Als Donald Trump bei der Wahl 2016 in New York seine Stimme abgab, wurde er ausgepfiffen. Nach vier Jahren im Weißen Haus ist der Präsident in seiner Heimatstadt inzwischen aber mehr als nur unbeliebt: Zwischen Trump und New York herrscht offener Krieg, ausgetragen in verbalen Attacken und vor Gerichten.
Die größte Stadt der Vereinigten Staaten ist fest in der Hand der Demokraten, Wahlkampf vor der Abstimmung am 3. November lohnt sich für die Republikaner hier eigentlich nicht. Doch Trump kann es nicht lassen: Fast täglich attackiert er die Metropole. „Die Leute fliehen, Steuern und Kriminalität gehen durch die Decke. Wählen Sie Trump, ich werde das Ruder herumreißen und zwar schnell“, twitterte der Präsident am Montag.
New York sei eine „Geisterstadt“, behauptete er vergangene Woche in der TV-Debatte mit seinem demokratischen Herausforderer Joe Biden, angesichts der tausenden Bewohner, die wegen der Pandemie die Metropole verlassen haben oder von zu Hause aus arbeiten. „Schauen Sie sich an, was aus meiner wunderbaren Stadt geworden ist…sie stirbt!“, sagte er. Die New Yorker reagierten mit Humor und stellten Fotos von belebten Straßen ins Netz.
Trump „wird in dieser Stadt von den meisten Menschen gehasst, außer vielleicht von denen mit Geld“, sagt die Rentnerin Susan Levin. Ihre Stimme hat sie schon für Biden abgegeben. Die wenigen Anhänger Trumps in der demokratischen Hochburg finden sich im Bezirk Staten Island und auch in manchen Vierteln von Queens und Brooklyn. Unter orthodoxen Juden ist er wegen seiner pro-israelischen Politik beliebt. Und auch die größte Polizeigewerkschaft der Stadt SBA ruft dazu auf, Trump wieder zu wählen.
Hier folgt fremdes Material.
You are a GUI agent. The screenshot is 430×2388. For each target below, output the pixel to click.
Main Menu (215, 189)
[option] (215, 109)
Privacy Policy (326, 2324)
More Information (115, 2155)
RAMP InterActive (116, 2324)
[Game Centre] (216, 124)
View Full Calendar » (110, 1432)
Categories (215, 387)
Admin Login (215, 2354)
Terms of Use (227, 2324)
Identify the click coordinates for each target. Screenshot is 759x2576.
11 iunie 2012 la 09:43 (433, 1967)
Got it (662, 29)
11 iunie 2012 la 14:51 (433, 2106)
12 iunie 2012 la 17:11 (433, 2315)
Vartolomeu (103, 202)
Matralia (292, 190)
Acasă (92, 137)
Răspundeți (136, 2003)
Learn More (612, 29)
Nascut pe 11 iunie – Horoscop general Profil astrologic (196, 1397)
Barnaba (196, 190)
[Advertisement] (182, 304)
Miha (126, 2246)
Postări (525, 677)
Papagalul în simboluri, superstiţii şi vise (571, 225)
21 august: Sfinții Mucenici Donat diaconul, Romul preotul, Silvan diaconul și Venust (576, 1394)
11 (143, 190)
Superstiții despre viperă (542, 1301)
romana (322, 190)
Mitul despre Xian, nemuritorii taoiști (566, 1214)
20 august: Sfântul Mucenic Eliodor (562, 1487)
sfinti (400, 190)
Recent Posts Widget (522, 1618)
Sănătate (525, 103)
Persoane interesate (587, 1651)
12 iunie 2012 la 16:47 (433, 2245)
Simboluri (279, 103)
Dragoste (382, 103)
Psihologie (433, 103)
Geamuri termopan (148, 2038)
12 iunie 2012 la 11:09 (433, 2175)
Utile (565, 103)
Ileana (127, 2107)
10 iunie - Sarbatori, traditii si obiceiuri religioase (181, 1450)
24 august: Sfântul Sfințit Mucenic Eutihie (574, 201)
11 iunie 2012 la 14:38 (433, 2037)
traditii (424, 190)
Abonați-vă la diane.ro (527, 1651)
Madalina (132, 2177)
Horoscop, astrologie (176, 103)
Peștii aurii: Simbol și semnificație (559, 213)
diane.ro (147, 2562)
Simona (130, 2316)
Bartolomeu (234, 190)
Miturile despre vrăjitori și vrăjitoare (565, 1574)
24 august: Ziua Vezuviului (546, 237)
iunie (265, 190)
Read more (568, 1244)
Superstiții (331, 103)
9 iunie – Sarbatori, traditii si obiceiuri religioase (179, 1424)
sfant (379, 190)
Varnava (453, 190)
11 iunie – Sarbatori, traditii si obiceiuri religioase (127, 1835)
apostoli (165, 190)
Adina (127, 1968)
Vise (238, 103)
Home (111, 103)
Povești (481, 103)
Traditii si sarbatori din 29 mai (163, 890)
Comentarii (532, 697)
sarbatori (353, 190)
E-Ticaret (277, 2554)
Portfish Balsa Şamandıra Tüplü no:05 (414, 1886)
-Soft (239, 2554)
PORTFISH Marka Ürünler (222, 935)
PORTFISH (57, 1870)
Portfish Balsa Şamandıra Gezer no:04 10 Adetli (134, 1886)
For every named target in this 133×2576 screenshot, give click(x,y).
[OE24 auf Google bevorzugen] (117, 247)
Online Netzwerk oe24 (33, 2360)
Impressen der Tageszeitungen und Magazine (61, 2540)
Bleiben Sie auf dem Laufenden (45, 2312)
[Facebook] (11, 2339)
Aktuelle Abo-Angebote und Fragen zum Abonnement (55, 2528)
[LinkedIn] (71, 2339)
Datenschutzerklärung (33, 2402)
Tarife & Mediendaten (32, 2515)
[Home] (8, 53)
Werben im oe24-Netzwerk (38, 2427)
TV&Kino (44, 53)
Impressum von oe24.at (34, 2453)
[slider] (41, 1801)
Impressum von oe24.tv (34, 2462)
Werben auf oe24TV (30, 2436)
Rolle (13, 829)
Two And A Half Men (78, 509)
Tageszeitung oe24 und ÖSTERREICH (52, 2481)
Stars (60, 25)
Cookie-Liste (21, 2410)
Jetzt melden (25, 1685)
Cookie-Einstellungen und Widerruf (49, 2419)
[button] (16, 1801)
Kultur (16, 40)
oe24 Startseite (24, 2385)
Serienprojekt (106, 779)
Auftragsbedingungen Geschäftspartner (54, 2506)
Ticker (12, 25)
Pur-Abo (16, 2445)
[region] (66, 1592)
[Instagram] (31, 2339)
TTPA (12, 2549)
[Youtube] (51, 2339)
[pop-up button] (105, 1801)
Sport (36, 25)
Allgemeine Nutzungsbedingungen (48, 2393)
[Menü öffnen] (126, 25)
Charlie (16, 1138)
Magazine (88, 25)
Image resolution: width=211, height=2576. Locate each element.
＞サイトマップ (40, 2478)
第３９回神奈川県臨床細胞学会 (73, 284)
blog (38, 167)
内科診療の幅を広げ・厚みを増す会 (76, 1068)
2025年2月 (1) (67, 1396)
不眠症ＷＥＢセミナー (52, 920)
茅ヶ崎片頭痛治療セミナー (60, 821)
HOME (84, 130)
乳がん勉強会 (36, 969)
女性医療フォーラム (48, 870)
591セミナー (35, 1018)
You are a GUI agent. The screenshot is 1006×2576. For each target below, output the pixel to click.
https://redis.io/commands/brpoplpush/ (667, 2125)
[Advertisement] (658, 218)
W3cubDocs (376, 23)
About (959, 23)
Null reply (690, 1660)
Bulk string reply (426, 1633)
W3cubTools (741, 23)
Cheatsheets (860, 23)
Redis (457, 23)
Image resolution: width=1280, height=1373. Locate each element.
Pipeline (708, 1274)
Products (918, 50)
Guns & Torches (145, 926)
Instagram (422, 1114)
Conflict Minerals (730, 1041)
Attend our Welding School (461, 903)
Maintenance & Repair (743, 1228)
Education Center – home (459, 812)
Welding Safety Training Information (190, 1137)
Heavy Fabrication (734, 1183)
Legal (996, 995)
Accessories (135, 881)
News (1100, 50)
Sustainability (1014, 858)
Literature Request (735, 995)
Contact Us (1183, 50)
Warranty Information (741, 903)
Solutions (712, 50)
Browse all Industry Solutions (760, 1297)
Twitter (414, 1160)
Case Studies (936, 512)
Doch es ist davon auszugehen, dass Trump – der erste in New York geborene US-Präsident seit Theodore Roosevelt – sich in seiner Heimatstadt eine klare Niederlage einhandeln wird. 2016 hatten 79 Prozent der New Yorker für Hillary Clinton gestimmt.
Auf Wolkenkratzern und Hotels der Stadt prangt zwar Trumps Name, aber die New Yorker Elite „hat ihn nie akzeptiert“, sagt Kenneth Scarlett, ein Vertriebsmanager in Manhattan. „Seine Präsidentschaft ist das Gegenstück zu allem, wofür New York steht – Offenheit und Menschen aller Herkunft, die zum Wohle aller zusammenarbeiten“, sagt der Wirtschaftswissenschaftler Matt Eldridge.
Vom Beginn seiner Amtszeit an versuchte Trump gegen Einwanderer ohne Papiere vorzugehen. New York erklärte sich daraufhin zur „Zufluchtsstätte“ und weigerte sich, mit der Einwanderungspolizei zusammenzuarbeiten. Trump reagierte mit der Ankündigung, Bundeszuschüsse für die Metropole zu streichen. Ein langer Rechtsstreit folgte. Inzwischen fechten die New Yorker Behörden noch weitere Konflikte mit Trump vor Gericht aus, zum Beispiel den um seine Steuererklärungen.
Die Pandemie hat die Auseinandersetzungen noch verschärft. New York wurde von der Krankheit im Frühjahr hart getroffen, seither fährt die Stadt einen restriktiven Kurs – zum Leidwesen des Präsidenten, der auf eine rasche Erholung der Wirtschaft setzt. Auf finanzielle Unterstützung aus Washington warten die New Yorker bisher vergeblich.
Trumps Besuche in New York sind selten geworden. Inzwischen zieht der Milliardär seinen Golfclub in New Jersey der Luxuswohnung im Trump Tower vor. Als Versammlungsort für Proteste gegen seine Politik ist der Wolkenkratzer an der 5th Avenue hingegen umso beliebter.
Dass Trump nach einer Wahlniederlage wieder nach New York zurückkehren wird, ist unwahrscheinlich. Ende vergangenen Jahres verlegte er seinen offiziellen Wohnsitz nach Palm Beach in Florida. Dort hat er am vergangenen Samstag bereits seinen Stimmzettel abgegeben. Pfiffe blieben ihm dort erspart.